ABSTRACT
The empirical research that is presented herein deals with the process of transferring negative impulses in capital markets during the subprime crisis (contagion, comovements, crisis transmission and shocks). A significant and positive contribution of the research conducted is the demonstration of how the wavelet analysis can be used in examining the various responses of the financial markets. The first stage of the research involved an analysis of the response of seven European markets (CAC40, DAX, FTSE100, IBEX, ATHEX, BUX and WIG20 indexes) to the proceedings in the US market, exemplified by the Dow Jones Industrial Average Index. The second stage involved examining the relationships of strong European markets (CAC40, DAX, FTSE100), and then the impact that the strongest German market DAX had on four other and weaker European markets – two from Western Europe (IBEX, ATHEX) and two from Central-Eastern Europe (BUX and WIG20). This article presents a methodological approach to transfer impulses on capital markets.
Disclosure statement
No potential conflict of interest was reported by the author(s).
Notes
1 http://www.worldbank.org/economicpolicy/managing%20volatility/contagion/definitions.htm (14 May 2015).

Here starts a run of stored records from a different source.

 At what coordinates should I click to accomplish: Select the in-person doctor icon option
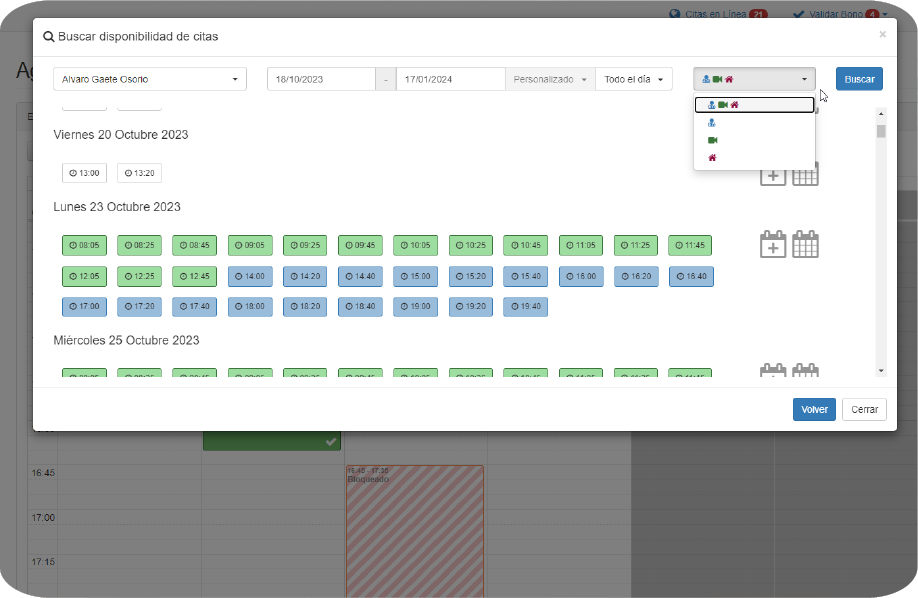pos(712,122)
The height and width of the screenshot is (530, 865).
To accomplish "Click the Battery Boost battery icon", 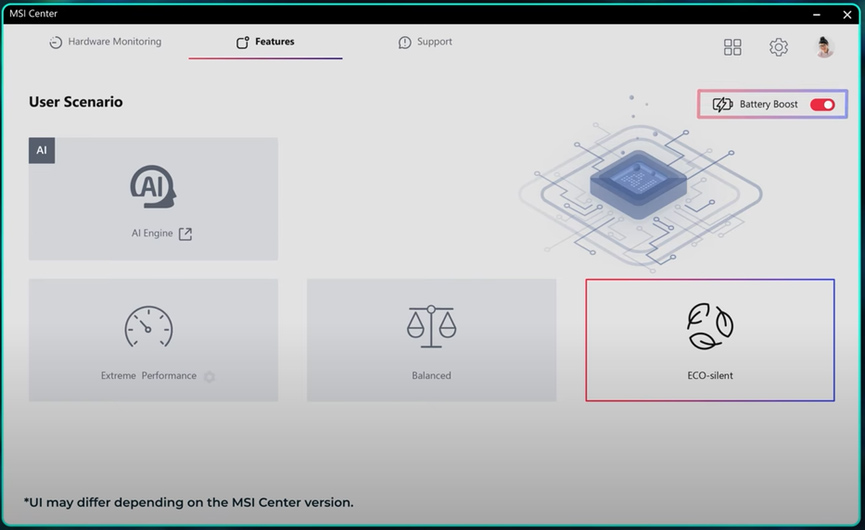I will 722,105.
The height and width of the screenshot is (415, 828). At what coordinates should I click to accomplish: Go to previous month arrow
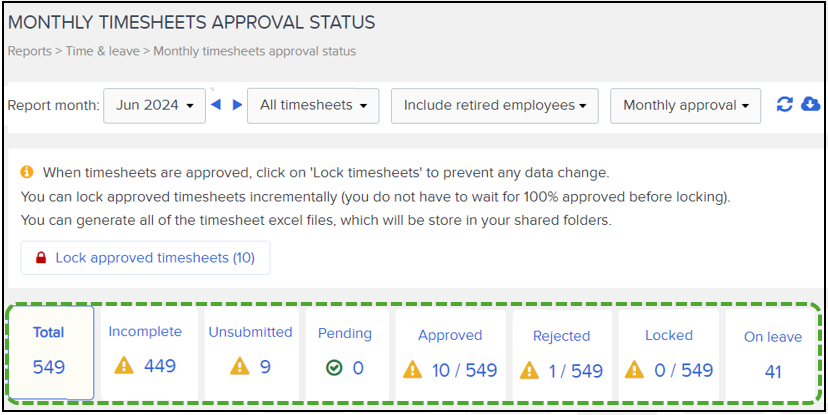coord(216,105)
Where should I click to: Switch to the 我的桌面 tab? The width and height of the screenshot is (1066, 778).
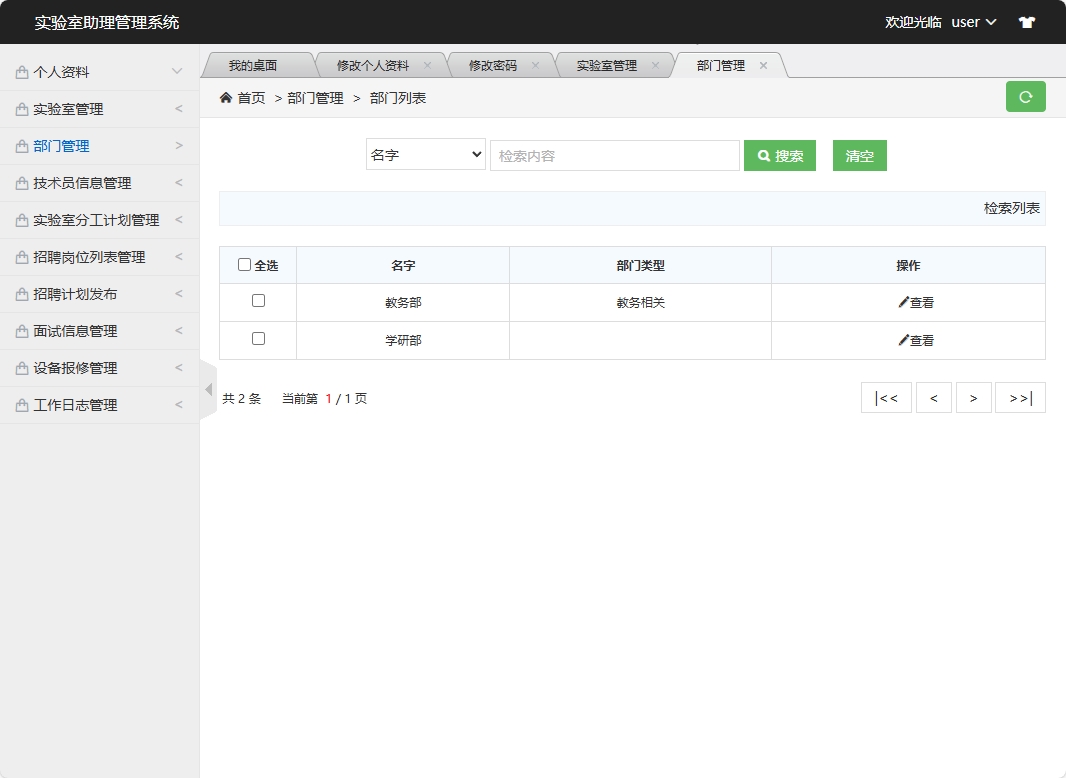coord(258,63)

2 A limitation of this approach is long duration of analysed process 2j. In order to adjust the method to different time series durations, the author proposed to add extra information to adjust time series duration, cf. the MODWT method [Citation20,Citation11].
3 The estimation used the smoothing operator as defined by Torrence and Webster (cf. Grinsted et al. [Citation15]).
4 http://grinsted.github.io/wavelet-coherence/ (modified 10.11.2017).
5 The following software was used in this research: “Crosswavelet and wavelet coherence software were provideed by A. Grinsted’ for MATLAB (trial version) [Citation14] and ‘the Biwavelet R Package’ [Citation12].
6 The spectral analysis concerned only four capital markets (the German, British, French and Polish markets).